Il se trouve que le compagnon de cette personne est le fils d'un réalisateur de cinéma et qu'il a réussi lui aussi à travailler dans ce milieu très fermé et privilégié. Il se trouve aussi que j'ai fait des études de cinéma et que j'ai cherché maintes fois (en vain) à pénétrer le milieu, tout comme j'ai également cherché à pénétré celui des techniciens audiovisuels qui ne travaillent pas forcément sur des produits à valeur artistique (télévision, entreprises, etc.) Je précise que ces milieux se constituent exclusivement en réseau par le relationnel entre travailleurs indépendants. Nous avions en l'occurence eu de bons échanges au cours des deux jours où nous nous étions fréquentés. Ainsi, peu après leur départ, il m'est venu à l'idée de demander à mes amis le contact de ce réalisateur dans le but de lui faire connaître mon expérience audiovisuelle (quasiment limitée à l'amateurisme et au bénévolat) et solliciter d'éventuels avis, conseils ou soutiens par rapport à ma recherche professionnelle. Je n'ai jamais reçu de réponse, ni un sympathique "Bon courage", ni même le poli habituel "Bonne continuation".
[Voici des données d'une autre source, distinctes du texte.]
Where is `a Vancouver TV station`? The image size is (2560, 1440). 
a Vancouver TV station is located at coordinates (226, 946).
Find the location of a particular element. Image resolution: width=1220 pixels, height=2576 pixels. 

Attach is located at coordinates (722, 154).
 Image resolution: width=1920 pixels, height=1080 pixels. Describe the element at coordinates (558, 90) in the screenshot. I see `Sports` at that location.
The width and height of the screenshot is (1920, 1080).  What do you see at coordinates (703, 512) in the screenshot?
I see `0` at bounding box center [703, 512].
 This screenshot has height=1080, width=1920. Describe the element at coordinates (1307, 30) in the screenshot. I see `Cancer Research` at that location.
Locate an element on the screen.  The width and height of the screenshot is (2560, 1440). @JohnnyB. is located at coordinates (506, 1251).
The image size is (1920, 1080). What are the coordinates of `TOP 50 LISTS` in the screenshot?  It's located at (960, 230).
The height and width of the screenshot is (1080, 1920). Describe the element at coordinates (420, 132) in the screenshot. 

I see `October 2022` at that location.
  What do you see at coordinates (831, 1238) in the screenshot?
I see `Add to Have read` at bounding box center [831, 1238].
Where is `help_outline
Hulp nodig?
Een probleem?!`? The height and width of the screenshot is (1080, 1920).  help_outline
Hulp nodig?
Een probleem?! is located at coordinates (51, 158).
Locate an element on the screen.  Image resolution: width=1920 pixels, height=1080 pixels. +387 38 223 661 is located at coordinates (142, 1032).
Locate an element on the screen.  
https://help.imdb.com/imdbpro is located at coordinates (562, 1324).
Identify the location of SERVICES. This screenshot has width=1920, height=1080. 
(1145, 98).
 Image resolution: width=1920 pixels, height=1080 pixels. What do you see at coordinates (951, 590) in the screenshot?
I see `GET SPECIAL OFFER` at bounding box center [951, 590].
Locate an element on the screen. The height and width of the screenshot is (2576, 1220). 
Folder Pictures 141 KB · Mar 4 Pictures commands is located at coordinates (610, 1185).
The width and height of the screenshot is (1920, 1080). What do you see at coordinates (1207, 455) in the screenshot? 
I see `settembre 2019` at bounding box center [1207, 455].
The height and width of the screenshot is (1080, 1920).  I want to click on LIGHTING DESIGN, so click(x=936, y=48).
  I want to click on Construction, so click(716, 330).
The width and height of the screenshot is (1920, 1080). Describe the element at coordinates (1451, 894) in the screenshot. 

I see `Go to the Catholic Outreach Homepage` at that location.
Lors de mon insomnie de ce matin, j'ai fait pour la première fois le rapprochement entre la remarque ambiguë de sa compagne sur les personnes (comme moi) qui s'avilissent à faire de "sales" boulots, et le déni de communication du compagnon, surtout vis-à-vis d'une personne précaire, humble et sympathique comme moi (si si je vous assure :) ). Cet homme et son père, que j'estime professionnellement très chanceux (ce n'est pas qu'ils ne le méritent pas, voir ici ma conception de la chance sociale), sont pourtant engagés dans des projets filmiques artistiquement très humanistes. Il est tout à fait possible que je ne possède ni les qualités techniques, ni l'entrain communicatif suffisant pour séduire les professionnels du milieu que je sollicite très régulièrement. Cependant, je suis bien obligé de constater (par cet exemple comme par bien d'autres malheureusement) qu'il existe des castes professionnelles très enviables qui cultivent et justifient leur imperméabilité par un regard majoritairement condescendant sur les classes laborieuses, et ce, quelques soient leurs orientations politiques théoriques. Je trouve qu'il est plus que nécessaire de se méfier de cette propension à crier au fascisme à tout bout de champ, en négligeant qu'il se nourrit aussi électoralement de ce mépris de la part des elites économiques et intellectuelles qui en ont rarement conscience.